Dissertation: Text und Gehirn. Zum Tod des Autors und seiner Wiederauferstehung in der modernen Gedächtnisforschung.

Um den Herd epileptischer Anfälle einzugrenzen, nahm der kanadische Neurochirurg Wilder Penfield in den 1930er Jahren erste Elektrostimulationen am freigelegten Gehirn seiner lokal anästhesierten Patienten vor. Dabei löste die feine Elektrode im Bereich der Temporallappen unerwartet komplexe Halluzinationen optischer und akustischer Art aus. Da diese Phänomene immer auch biographisch geprägt waren, glaubte Penfield, den Sitz des Gedächtnisses im Hirn gefunden zu haben. Man hoffte nun, das Gehirn gezielt nach verborgenen, unbewussten Erinnerungen durchsuchen zu können – ähnlich wie ein geübter Klavierspieler auf seiner Tastatur eine Melodie erzeugt. Demnach würde die kortikale Elektrostimulation in wenigen Momenten genau die Art von Erinnerungen provozieren, die der Psychoanalytiker Tage, Monate oder Jahre freizulegen versucht.

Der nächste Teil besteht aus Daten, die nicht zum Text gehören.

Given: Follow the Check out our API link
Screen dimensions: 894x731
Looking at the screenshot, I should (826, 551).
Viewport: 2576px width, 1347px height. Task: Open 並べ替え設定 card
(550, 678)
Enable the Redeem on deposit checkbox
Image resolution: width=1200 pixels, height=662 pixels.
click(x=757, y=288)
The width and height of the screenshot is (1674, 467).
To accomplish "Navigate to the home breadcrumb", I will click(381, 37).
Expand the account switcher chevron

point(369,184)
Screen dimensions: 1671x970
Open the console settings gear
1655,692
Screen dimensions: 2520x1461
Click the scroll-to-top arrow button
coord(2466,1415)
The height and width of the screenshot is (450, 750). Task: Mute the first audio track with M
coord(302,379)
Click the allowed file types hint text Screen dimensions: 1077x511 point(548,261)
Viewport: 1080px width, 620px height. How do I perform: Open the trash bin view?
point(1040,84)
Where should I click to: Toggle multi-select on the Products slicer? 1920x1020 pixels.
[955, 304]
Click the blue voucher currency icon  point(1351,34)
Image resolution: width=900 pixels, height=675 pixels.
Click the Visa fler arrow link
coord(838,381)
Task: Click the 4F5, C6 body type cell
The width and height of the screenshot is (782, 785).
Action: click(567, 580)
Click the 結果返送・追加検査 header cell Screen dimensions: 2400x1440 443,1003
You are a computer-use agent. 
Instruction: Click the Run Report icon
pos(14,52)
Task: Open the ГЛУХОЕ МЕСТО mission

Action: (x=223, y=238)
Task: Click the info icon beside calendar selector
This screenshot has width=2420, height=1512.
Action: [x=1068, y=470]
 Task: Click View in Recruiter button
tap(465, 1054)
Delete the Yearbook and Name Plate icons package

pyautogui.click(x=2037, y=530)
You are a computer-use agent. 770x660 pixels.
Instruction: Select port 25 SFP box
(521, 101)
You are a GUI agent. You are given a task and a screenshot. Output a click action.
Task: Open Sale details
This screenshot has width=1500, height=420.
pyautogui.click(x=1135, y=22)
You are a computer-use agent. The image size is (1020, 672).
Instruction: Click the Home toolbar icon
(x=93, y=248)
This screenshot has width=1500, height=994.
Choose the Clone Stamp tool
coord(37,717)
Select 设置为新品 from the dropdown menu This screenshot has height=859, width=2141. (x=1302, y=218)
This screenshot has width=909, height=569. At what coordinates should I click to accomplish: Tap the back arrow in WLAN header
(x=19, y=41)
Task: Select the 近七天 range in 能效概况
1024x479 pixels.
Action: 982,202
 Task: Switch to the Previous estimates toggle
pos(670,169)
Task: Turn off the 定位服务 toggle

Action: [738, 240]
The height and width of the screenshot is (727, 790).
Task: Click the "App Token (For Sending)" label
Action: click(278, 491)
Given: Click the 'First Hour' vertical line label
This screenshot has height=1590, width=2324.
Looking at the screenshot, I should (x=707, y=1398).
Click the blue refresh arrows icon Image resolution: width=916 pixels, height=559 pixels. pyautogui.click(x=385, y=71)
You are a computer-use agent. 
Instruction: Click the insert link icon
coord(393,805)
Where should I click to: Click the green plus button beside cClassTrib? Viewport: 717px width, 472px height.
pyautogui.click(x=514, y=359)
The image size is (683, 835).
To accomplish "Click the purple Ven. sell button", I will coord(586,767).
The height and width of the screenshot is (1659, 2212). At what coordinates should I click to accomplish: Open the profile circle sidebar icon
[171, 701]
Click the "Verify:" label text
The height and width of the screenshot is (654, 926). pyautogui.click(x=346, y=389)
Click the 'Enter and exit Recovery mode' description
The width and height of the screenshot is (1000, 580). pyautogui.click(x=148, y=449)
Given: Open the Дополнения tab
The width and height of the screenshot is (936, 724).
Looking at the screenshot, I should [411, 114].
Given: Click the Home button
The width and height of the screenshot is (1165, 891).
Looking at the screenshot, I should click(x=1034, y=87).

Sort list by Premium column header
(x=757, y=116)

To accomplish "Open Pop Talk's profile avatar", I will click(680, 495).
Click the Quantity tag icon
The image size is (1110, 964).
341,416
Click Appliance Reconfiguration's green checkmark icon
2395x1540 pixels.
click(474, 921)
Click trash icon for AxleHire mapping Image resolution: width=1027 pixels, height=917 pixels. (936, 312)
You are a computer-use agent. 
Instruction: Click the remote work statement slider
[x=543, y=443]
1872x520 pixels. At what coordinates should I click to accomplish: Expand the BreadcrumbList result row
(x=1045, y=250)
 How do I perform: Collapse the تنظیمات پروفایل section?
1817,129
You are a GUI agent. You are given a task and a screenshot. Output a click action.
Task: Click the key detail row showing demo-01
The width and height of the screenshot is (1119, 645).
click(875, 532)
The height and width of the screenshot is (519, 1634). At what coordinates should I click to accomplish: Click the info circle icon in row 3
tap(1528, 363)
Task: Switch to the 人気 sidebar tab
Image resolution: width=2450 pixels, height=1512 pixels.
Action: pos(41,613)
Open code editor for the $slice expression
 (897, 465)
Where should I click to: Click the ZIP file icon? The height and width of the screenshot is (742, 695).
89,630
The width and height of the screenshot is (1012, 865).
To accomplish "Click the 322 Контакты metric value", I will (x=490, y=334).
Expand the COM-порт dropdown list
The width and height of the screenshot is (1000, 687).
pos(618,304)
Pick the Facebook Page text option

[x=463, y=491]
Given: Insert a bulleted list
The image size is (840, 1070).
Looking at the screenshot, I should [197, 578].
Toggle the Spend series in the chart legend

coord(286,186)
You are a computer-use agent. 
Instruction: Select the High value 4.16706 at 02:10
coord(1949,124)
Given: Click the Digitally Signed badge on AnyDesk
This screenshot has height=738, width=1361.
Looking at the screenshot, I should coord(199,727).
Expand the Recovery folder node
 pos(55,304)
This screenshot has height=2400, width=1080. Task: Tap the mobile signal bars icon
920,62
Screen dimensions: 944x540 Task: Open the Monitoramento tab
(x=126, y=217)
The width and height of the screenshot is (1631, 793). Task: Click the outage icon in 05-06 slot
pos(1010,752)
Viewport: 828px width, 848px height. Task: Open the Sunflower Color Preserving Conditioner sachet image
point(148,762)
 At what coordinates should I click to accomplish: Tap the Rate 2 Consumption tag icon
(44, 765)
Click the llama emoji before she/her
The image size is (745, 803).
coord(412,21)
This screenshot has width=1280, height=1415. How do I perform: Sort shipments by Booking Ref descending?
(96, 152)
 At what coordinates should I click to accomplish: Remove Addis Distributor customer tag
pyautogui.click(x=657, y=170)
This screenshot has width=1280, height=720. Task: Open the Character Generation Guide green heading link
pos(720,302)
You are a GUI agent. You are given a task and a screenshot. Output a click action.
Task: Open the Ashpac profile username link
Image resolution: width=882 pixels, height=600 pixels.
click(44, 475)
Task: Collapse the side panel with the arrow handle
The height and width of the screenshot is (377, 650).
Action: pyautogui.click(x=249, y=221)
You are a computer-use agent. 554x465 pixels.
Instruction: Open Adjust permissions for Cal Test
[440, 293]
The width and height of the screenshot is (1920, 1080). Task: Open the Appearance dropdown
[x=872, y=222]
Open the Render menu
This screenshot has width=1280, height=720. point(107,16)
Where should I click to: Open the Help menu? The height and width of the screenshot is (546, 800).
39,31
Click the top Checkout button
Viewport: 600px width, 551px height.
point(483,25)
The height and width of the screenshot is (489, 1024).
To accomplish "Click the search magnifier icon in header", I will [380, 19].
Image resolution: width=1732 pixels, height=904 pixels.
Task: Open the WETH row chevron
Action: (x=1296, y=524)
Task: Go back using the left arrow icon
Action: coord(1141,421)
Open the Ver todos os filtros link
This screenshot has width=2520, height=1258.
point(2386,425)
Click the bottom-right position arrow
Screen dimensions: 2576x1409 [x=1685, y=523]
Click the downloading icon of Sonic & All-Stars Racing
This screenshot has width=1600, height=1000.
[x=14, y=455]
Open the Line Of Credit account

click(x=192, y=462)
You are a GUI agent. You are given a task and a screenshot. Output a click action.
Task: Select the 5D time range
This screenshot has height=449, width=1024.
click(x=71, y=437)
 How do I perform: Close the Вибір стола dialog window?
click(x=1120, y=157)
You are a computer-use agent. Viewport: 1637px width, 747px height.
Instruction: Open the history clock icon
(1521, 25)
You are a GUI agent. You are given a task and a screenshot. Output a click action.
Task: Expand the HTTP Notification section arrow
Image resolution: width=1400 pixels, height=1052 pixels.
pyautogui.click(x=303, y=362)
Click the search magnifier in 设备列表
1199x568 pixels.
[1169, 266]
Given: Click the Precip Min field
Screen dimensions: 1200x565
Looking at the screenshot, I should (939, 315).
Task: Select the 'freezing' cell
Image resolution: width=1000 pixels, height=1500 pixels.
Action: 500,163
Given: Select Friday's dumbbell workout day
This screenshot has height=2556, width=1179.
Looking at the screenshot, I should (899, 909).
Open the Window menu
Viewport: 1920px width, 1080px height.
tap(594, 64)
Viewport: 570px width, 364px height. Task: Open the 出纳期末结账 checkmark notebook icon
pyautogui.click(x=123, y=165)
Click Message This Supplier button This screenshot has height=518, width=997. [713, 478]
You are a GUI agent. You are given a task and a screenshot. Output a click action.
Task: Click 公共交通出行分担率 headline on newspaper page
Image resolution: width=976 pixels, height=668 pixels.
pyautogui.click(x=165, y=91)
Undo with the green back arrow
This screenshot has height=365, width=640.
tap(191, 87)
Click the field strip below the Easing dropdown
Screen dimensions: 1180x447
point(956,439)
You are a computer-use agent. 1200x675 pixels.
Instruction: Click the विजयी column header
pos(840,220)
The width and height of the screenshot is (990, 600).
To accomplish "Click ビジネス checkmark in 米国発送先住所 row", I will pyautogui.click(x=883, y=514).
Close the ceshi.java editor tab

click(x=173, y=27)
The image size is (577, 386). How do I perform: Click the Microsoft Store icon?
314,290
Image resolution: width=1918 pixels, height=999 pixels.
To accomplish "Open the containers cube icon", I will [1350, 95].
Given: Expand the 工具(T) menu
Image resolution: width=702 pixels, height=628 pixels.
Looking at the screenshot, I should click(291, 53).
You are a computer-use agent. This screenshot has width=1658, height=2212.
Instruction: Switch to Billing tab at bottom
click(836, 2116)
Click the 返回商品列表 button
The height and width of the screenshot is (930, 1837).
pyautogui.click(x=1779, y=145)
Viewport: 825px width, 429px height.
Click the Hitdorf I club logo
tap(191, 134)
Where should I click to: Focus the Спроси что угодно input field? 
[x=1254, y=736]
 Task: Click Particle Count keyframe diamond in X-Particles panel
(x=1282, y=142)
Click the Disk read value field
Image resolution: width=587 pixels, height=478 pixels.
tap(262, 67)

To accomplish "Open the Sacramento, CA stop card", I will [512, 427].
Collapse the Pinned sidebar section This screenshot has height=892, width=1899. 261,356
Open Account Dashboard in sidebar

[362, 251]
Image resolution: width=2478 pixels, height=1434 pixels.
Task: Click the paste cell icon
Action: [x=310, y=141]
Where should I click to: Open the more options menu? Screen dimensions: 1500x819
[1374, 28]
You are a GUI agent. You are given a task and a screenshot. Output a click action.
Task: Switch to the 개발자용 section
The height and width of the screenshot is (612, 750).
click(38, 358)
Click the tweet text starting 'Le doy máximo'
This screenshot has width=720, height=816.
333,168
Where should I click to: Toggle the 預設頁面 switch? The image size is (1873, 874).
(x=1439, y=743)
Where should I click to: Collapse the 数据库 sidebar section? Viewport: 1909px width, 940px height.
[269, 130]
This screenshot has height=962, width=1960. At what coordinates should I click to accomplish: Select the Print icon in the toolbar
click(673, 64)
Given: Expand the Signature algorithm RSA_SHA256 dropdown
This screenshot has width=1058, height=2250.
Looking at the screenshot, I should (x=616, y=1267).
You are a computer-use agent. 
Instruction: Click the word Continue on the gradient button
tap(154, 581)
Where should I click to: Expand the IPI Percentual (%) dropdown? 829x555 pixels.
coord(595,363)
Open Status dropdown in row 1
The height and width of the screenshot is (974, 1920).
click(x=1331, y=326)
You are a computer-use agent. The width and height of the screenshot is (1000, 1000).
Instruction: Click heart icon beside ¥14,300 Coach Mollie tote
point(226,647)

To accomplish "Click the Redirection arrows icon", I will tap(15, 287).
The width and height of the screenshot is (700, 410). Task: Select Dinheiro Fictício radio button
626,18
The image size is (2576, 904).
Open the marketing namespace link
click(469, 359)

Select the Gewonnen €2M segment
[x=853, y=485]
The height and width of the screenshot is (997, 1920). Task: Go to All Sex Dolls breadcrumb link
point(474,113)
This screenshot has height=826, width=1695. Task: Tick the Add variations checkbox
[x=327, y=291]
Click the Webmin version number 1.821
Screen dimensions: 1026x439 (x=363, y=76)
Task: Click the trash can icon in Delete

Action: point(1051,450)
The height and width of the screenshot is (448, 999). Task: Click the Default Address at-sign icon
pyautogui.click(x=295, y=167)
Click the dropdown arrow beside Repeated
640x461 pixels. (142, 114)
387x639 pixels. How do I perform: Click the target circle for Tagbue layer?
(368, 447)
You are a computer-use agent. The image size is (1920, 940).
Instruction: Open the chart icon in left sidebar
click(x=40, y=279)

Ausgehend von dieser Szene der Wissenschaftsgeschichte rekonstruiert das Dissertationsprojekt vor dem Hintergrund poststrukturalistischer Subjekttheorien die Versuche, das Subjekt als gescheiterte Kategorie der Moderne nun naturwissenschaftlich in den Griff zu bekommen. Denn während die Neurowissenschaften in der Ausarbeitung ihrer Gedächtnistheorien Fragen bezüglich des Subjekts und seiner Geschichte für sich reklamieren, ist in den Geisteswissenschaften spätestens seit Roland Barthes' provokantem Aufsatz „Der Tod des Autors“ (1968) eine gegenläufige Entwicklung zu konstatieren. Die Autonomie des Menschen, als dessen Ausdruck gerade die Autobiographie ehemals galt, wird sukzessiv demontiert: Das gegenwärtige Wissen um die sprachliche Konstruiertheit jeder Selbstaussage sowie um die mediale Determinierung autobiographischen Schreibens macht aus literaturwissenschaftlicher Sicht ein objektives Verständnis des Menschen unmöglich.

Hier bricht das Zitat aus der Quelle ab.